Boston University students living with a mental or physical disability who seek assistance in physical and recreational aspects of their lives can find several facilities and programs made available to them on campus.
These facilities include the Ryan Center for Sports Medicine and Rehabilitation, a joint organization between Sargent College of Health and Rehabilitation Sciences Clinical Centers and the Department of Physical Education, Recreation and Dance. Programs includes orthopedics and sports medicine, physical therapy, post-rehabilitation training and prevention, athletic enhancement centers, nutrition programs, counseling and outreach programs.

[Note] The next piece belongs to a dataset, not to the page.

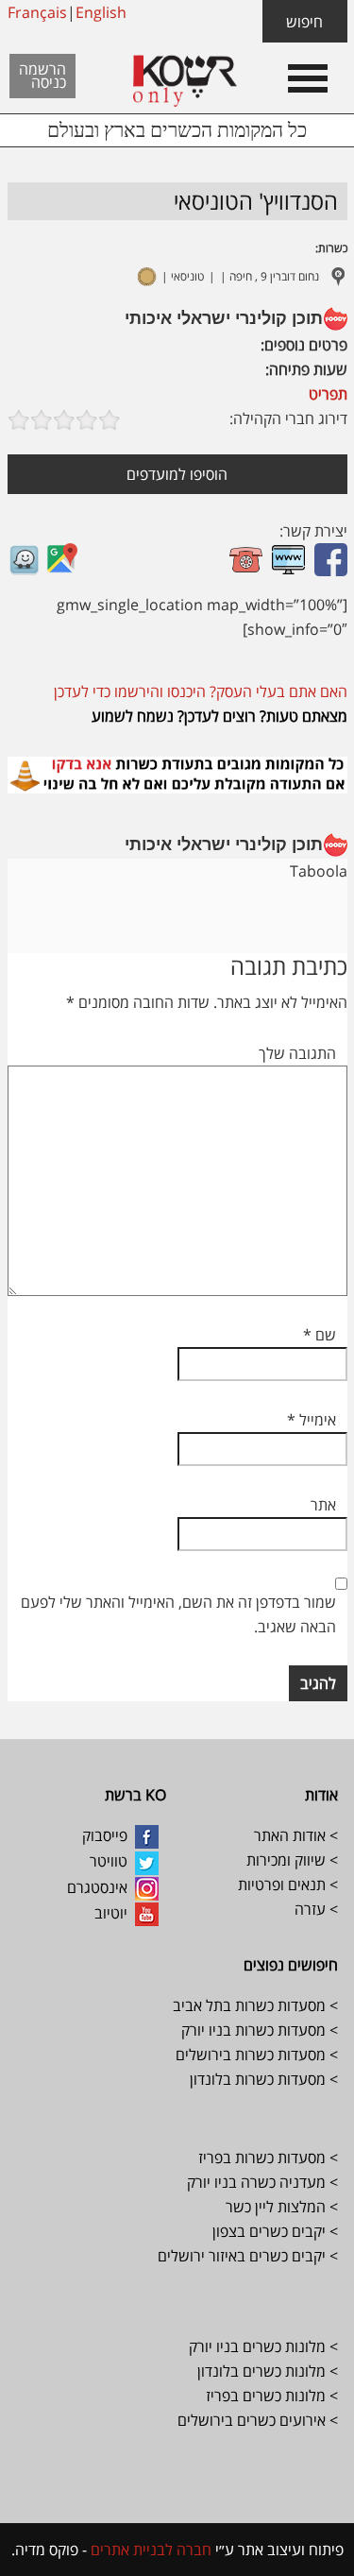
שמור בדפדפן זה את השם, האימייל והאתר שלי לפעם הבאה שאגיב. (178, 1614)
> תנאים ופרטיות (288, 1884)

Other services are available through the university’s Fitness and Recreation Center, where Fitness Coordinator Rossella Avitabile-Muller said there are several facilities available to students with physical disabilities, particularly a weight room on the first floor with various types of equipment to fit their specific needs.
“Instruments include a Smith Machine, which allows for students in a wheel chair to focus on shoulder presses,” she said. “Other machines, like a Schwinn bike, have a removable seat that allows its users to work on their upper and lower body.”
However, Avitabile-Muller said the majority of the students who come to use these machines are usually students with an athletic injury.
“We definitely see more students who are involved in some sort of club sport injury,” she said. “I would say the limitation for many of the students we see here is not of the same severity.”
Disabilities Services Director Allan Macurdy said although many of the student cases he sees involve students who want academic aid, they also receive students looking for a point in the right direction in terms of recreational activities.
“It is not typical that students ask us for that sort of help, but we will accommodate them in anyway we can,” he said. “This includes putting them in contact with departments within BU, local Boston organizations or groups that specialize in their particular recreational interest.”
Macurdy said the Disabilities Services Office does not specialize in offering their students the actual physical or recreational help.
“In terms of a disability, we do not nor is it our responsibility to provide their personal [medical] care,” he said. “We support them in any aspect of their academic, social and recreation and athletic life, and will assist them if they need the right contacts.
“In the end, it’s really all about connecting the student with whatever their interests may be,” he continued. “Whether for organizations on or off campus, we are a resource that will try to accommodate in any way we can.”
Disabled students may also turn to Sargent’s clinical centers that have area specialization ranging from physical therapy and athletic enhancement to speech language and hearing. Sargent senior Jim Regan said he feels the school does all it can to provide students with the service they seek.
“It’s important that the person feel like they are not in a restricted environment,” he said. “It would be very paradoxical if the school didn’t adhere to helping students feel as comfortable as possible.”
Regan said he does, however, feel concern about whether the university provides all the resources it can in terms of physical accessibility. He said such locations, such as the wheelchair ramp in the College of Arts and Sciences building, does not necessarily provide an ideally mainstream atmosphere for a physically disabled student on campus.
“By having this wheel chair ramp in the back of the building, it’s not creating the best scenario for someone who just wants to engage in activities that everyone would engage in,” he said. “I even know of some floors in Sargent with no automatic doors.”
Some students said they feel the university does not inform enough of their students about the presence of these resources available.
“As far as I know, I think the programs set up by the university are adequate,” CAS sophomore Lauren Kimball said. “I work in the disabilities office, but before coming there I wasn’t aware of the various options students have.”
Regan, an occupations therapy major, said he was introduced early on in his coursework on various issues that should concern the university, such as making sure it abides by the Americans with Disabilities Act that states every institution that receives government funding must adhere to certain rules and standards to make sure all individuals with any disability is comfortable in their setting.
“Door sizes, certain height requirements for bathroom halls, handle sizes – it’s all important that this is all followed correctly,” he said.
Other issues include the individualized education plan, which Regan explained is a certain set of goals a student with a disability may set for them to accomplish within a certain time period.
“It’s all about making sure the student fulfills these goals, whether they be educational or therapeutic,” he said. “Considering they stress it so much in all my course syllabuses, I would think the university abides with helping students with disabilities here too.”
Some students said they feel these different areas of support can be an opportunity for students from all walks of life on campus to learn about this aspect of campus life.
“There’s so much to be learned from all these different services on campus, and the university should make a bigger effort to advertise them,” College of Fine Arts sophomore Olivia Webb said. “I think it’s important, disability or no disability, that students are aware of all the resources BU makes available.”